TO BE DONE – Reproduce the herringbone strut guide below starting at "When fitting herringbone" and ending at "a working platform.", swapping "working platform" for "safe work surface".

How to Fit Herringbone Struts

Fitting Herringbone Struts

Herringbone struts provide extra stiffness to upper floors in houses. Made from either wood or metal, they serve several purposes. They stop a floor from twisting out of shape, damp down vibration and keep the joists uniformly spaced apart from one another. It is important to fit them properly otherwise they will cause the floor to squeak.

Unless you are constructing an entirely new suspended floor it is unlikely that you will have to completely strut out the floor with herringbone. More often than not you will find that there are just one or two struts loose or missing when the floorboards are lifted. For new floors, fitting herringbone struts is a relatively straightforward job which has been made simpler in recent years with the introduction of ready-made metal struts. Herringbone struts should be fitted to joists prior to the installation of floors or ceilings.

How to Fit Herringbone Struts

Suspended timber: 1. Metal joist hanger; 2. Herringbone strut; 3. Outside wall; 4. Concrete block inner wall; 5. Concrete oversite; 6. Wooden joist


Safety Advice

When fitting herringbone struts there will not be any existing flooring in place. To make the job more safe and easy, lay scaffold boards or temporary flooring across the joists to create a working platform.


Wooden Struts

Tools for the Job:

  • tape measure & pencil
  • chalk lines
  • pinch rod
  • sliding bevel
  • mitresaw
  • cordless drill/driver
  • hammer


  1. Measure the length of the joists at each end of the room and divide this into three. Snap a chalk line at both points across the bottom of all the joists.
  2. Make a pinch rod from two thin strips of wood about 15 x 3mm (5/8 x 3/16 in) thick and about 400mm (1ft 4in) long. Use the pinch rod to measure the distance between the top of one joist and bottom of the next joist. Wrap masking tape around the pinch rod to hold it at this setting.
  3. Hold the pinch rod diagonally across a piece of 50 x 25mm (2 x 1 in) timber and transfer the measurement by marking with a pencil at either end. Set a sliding bevel to a shallow angle and use this to mark the same bevel across the face of the timber at both ends of what will be the strut. Ensure the measurements are correct at this stage as this will act as a template for future struts.
  4. After checking for fit, cut the struts using a mitresaw to achieve the bevel — you will need four struts for each joist. Since all bevels are the same, the cut edge of one forms the end cut on the next strut.
  5. Position the struts where the chalk lines cross each joist and skew nail them between the joists, first drilling pilot holes with the aid of a cordless drill. Leave a small gap between each strut to prevent any squeaking as the floor moves.

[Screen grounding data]

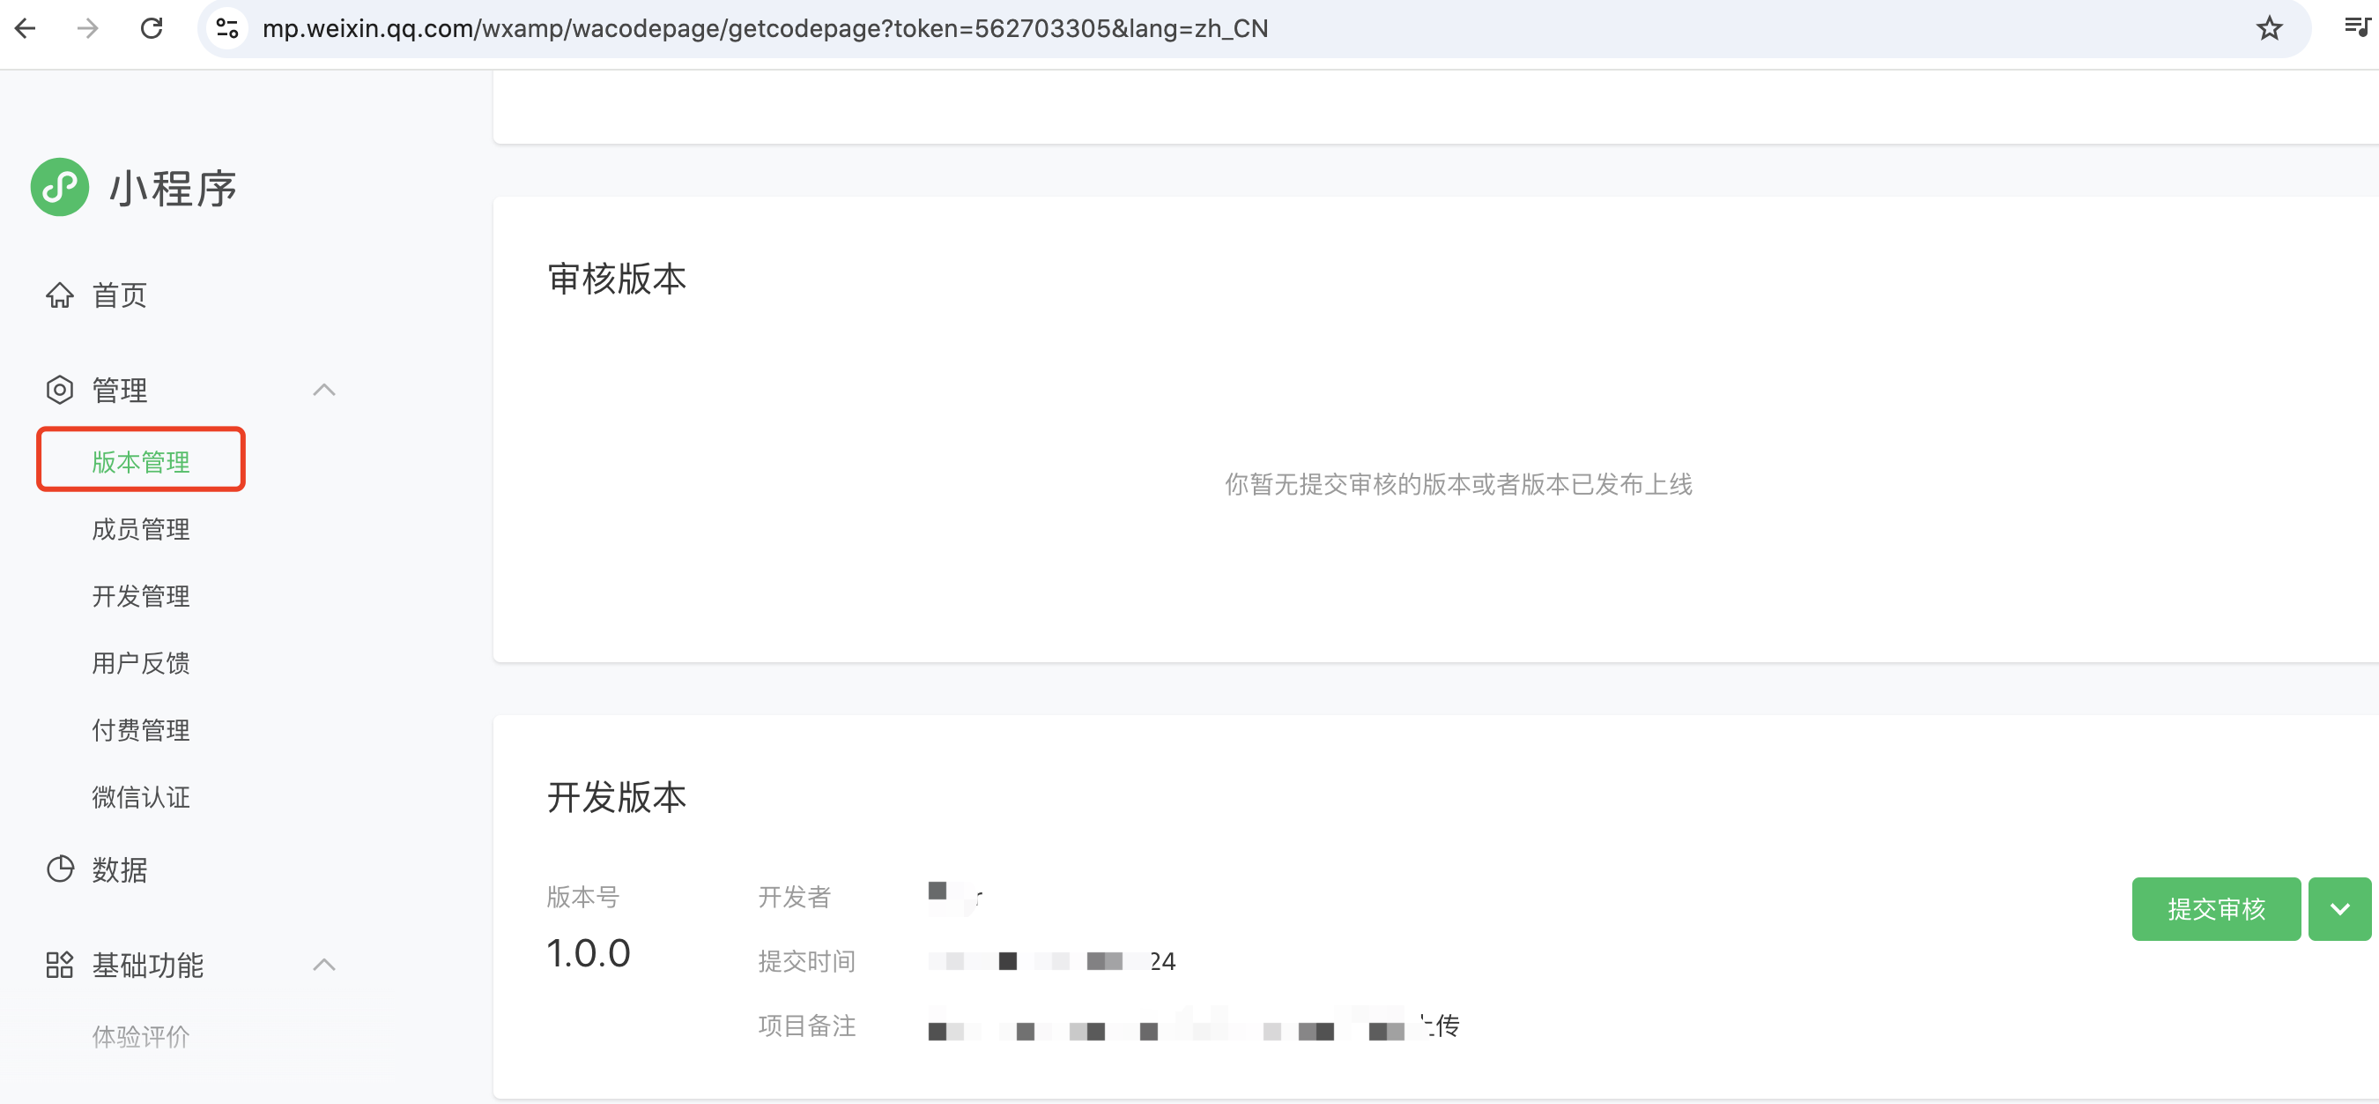The width and height of the screenshot is (2379, 1104).
Task: Reload the page with the refresh icon
Action: coord(151,29)

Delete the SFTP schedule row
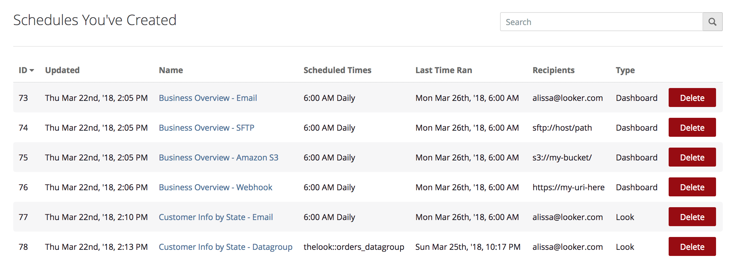click(692, 128)
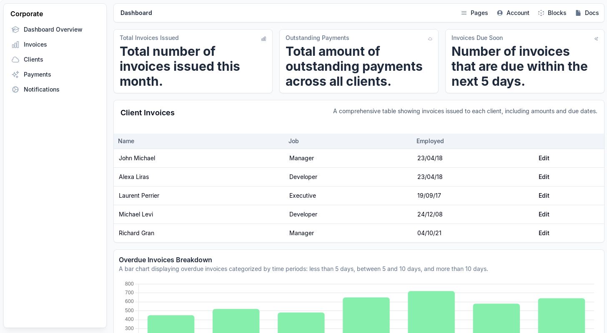The height and width of the screenshot is (333, 607).
Task: Click the sparkle icon beside Payments
Action: [x=15, y=75]
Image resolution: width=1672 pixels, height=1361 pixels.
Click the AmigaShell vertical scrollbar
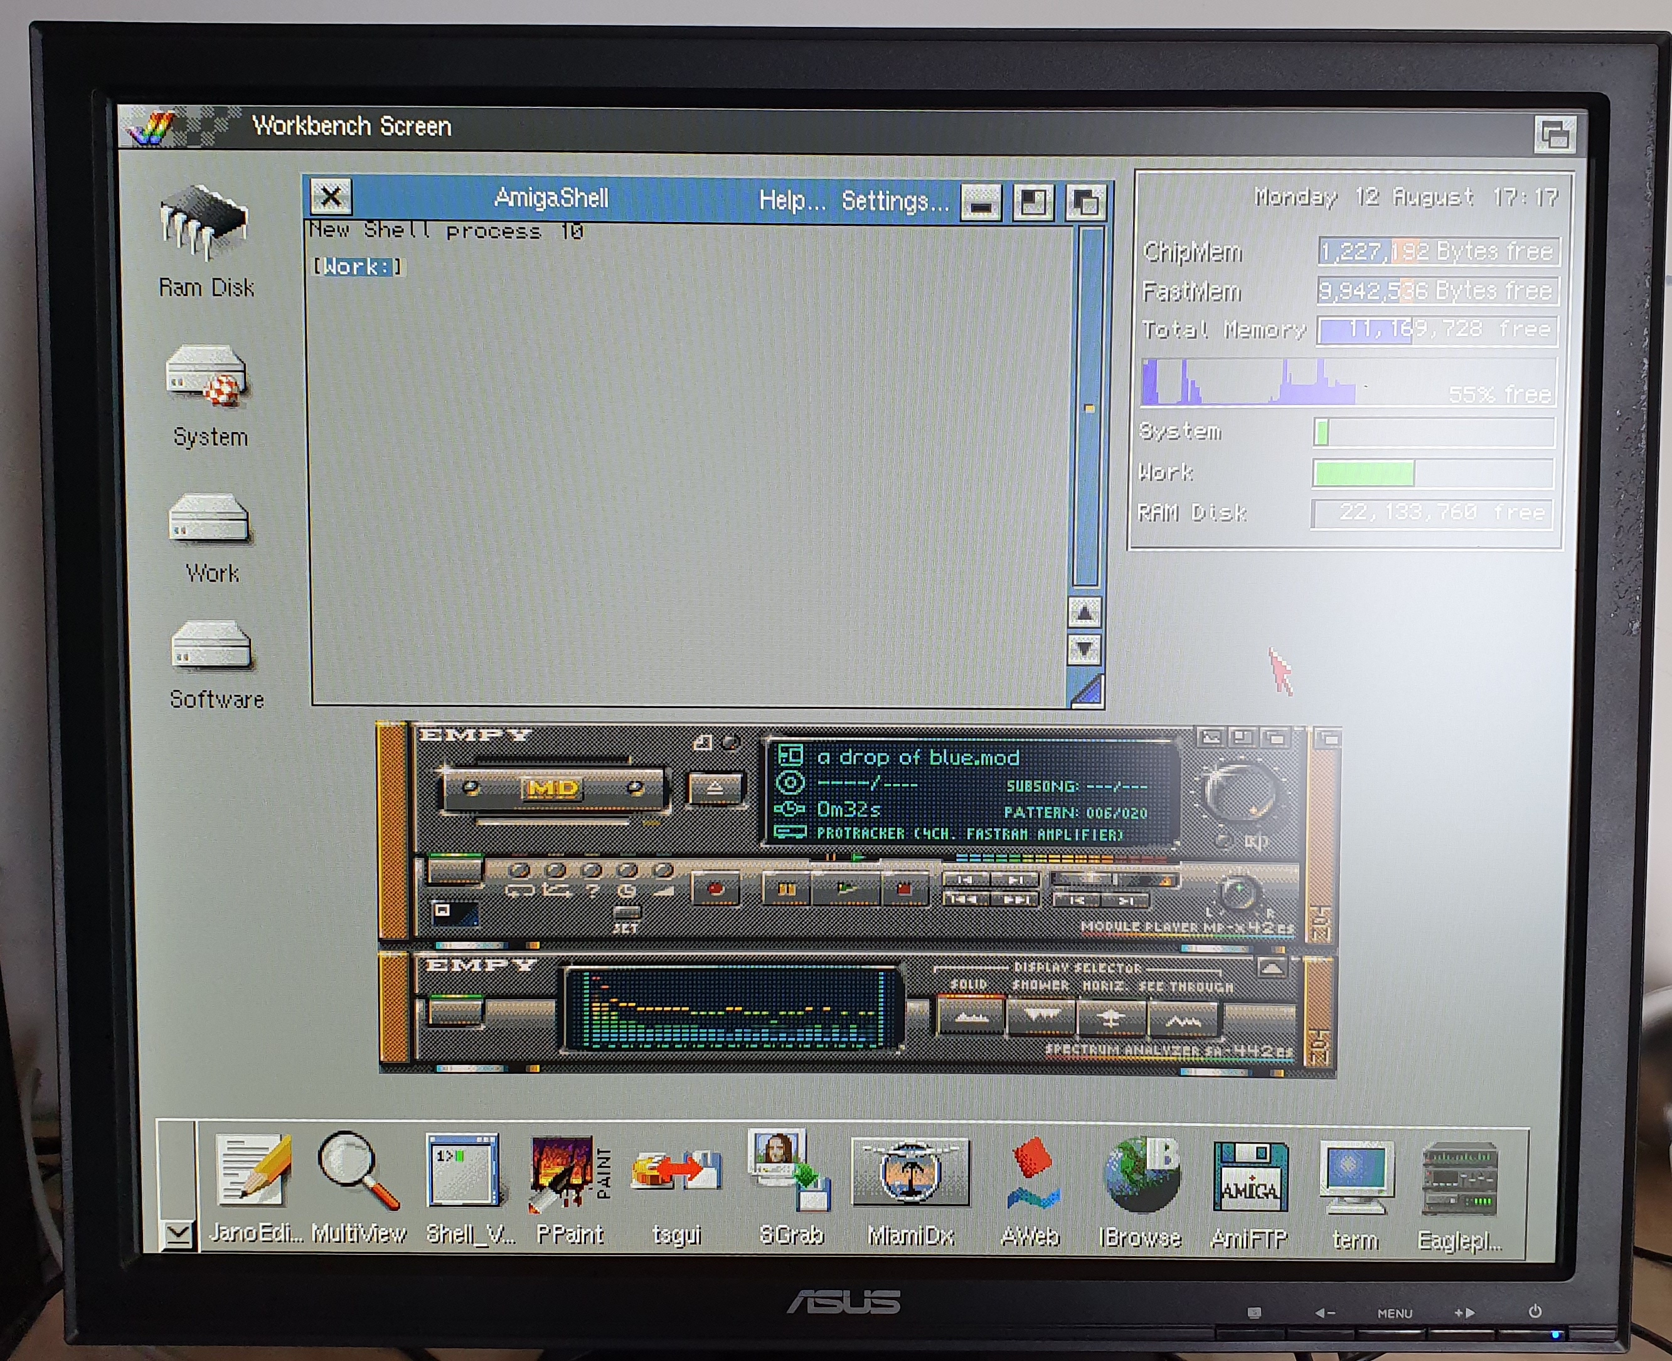1088,408
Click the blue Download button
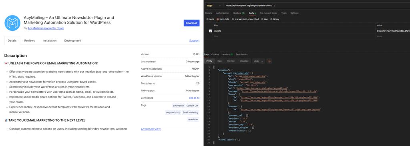 191,23
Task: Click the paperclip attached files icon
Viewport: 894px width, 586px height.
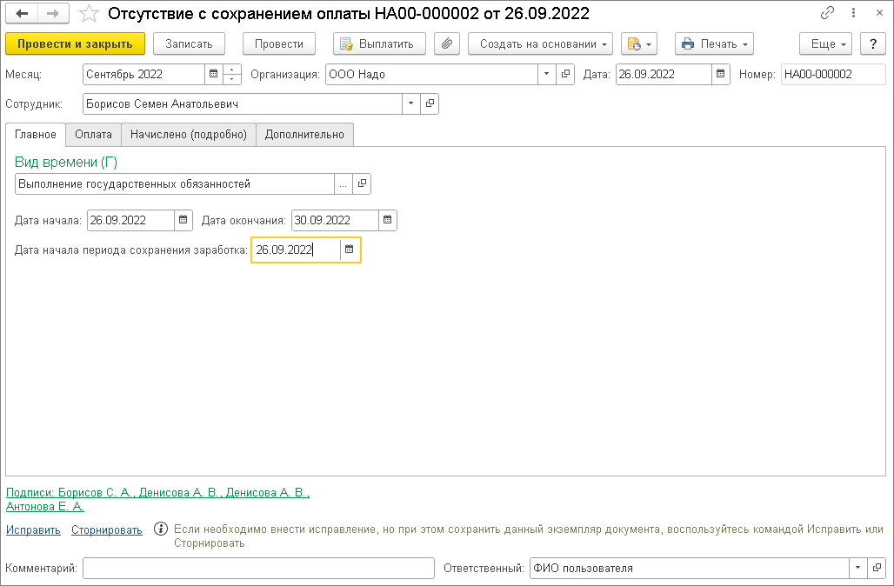Action: coord(447,44)
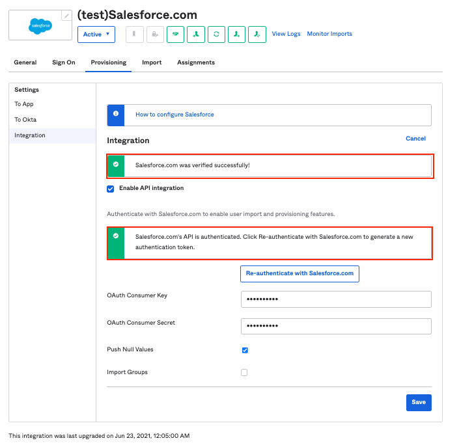Click green check icon in verified banner

pyautogui.click(x=116, y=165)
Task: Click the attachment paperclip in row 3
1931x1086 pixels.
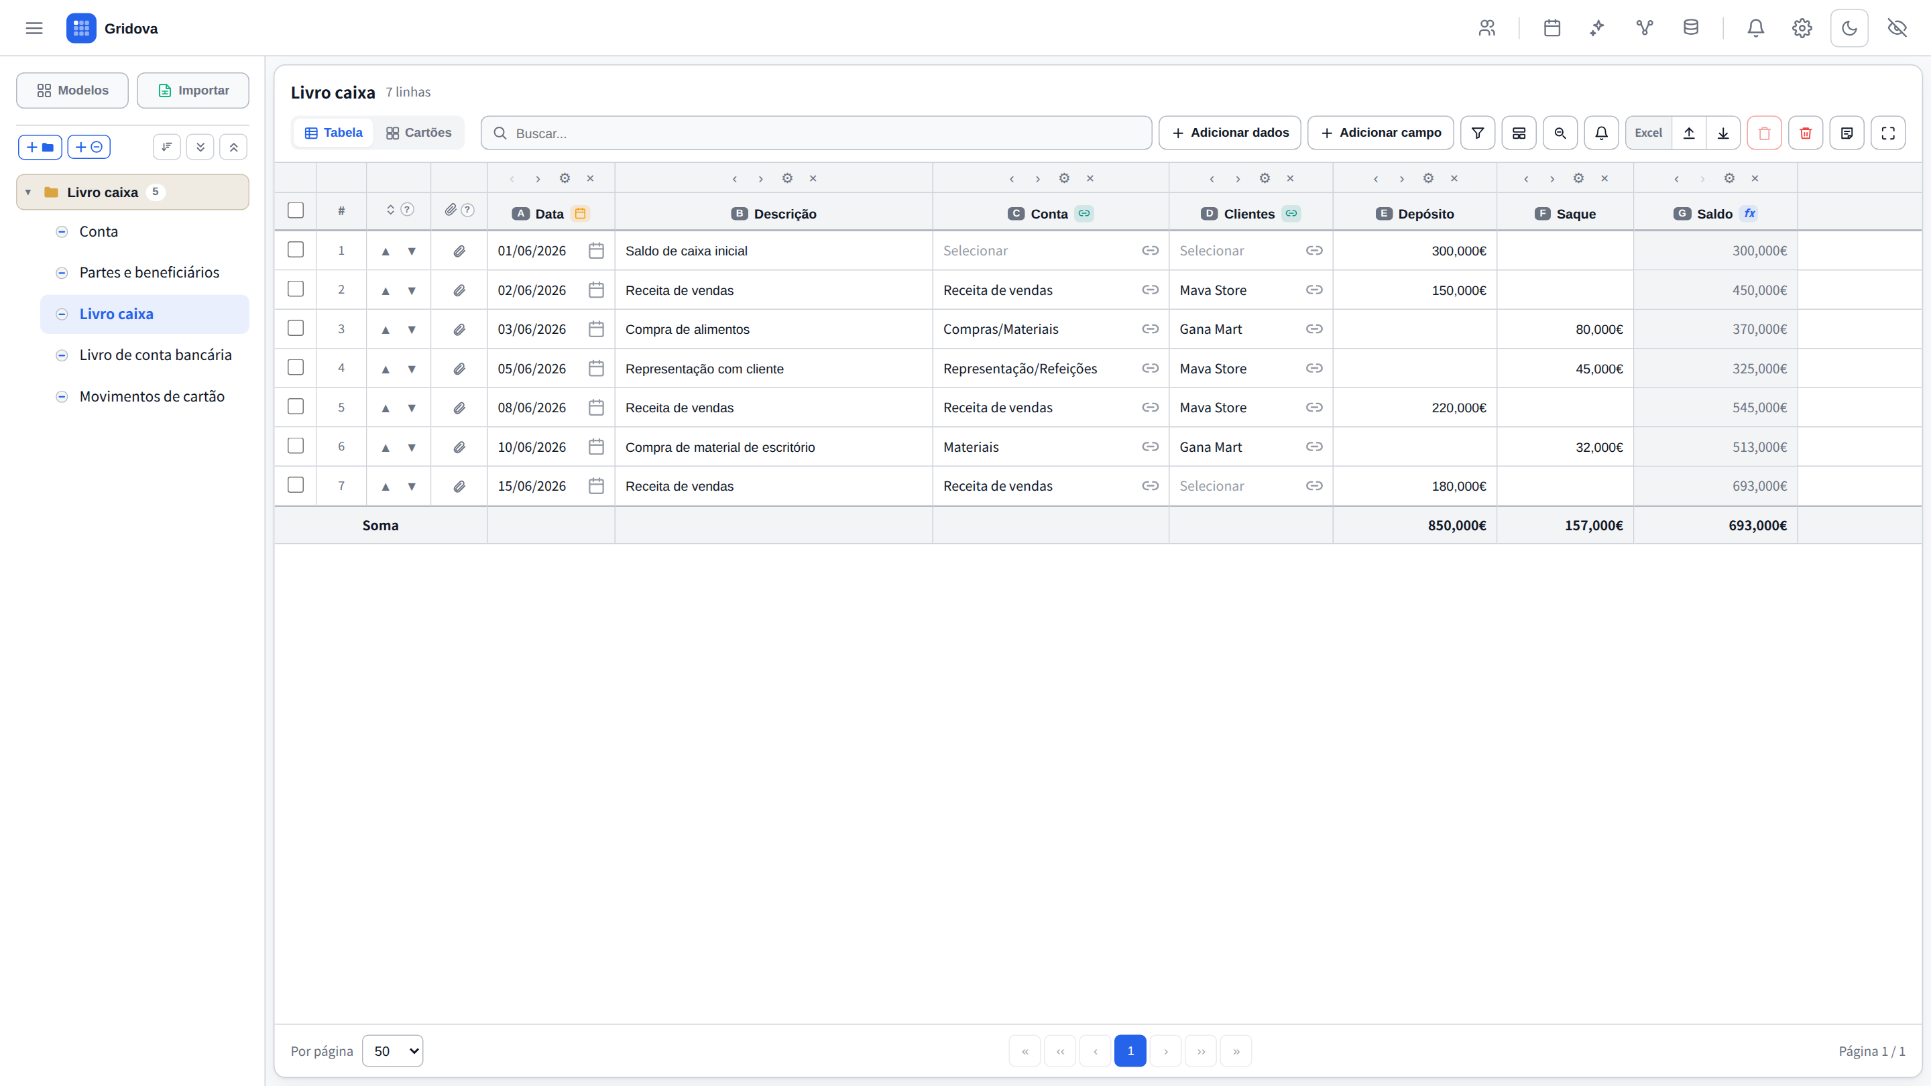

TASK SOLUTION –
When fitting herringbone struts there will not be any existing flooring in place. To make the job more safe and easy, lay scaffold boards or temporary flooring across the joists to create a safe work surface.